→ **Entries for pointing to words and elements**
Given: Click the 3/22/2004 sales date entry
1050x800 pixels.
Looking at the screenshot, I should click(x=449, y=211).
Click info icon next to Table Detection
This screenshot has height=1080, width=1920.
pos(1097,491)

→ **Instruction**
Render every line of the entries above as a numbered list, omitting any blank lines.

→ **Full output**
1. Given: Click the 3/22/2004 sales date entry
2. 1050x800 pixels.
3. Looking at the screenshot, I should click(x=449, y=211).
4. Click info icon next to Table Detection
5. This screenshot has height=1080, width=1920.
6. pos(1097,491)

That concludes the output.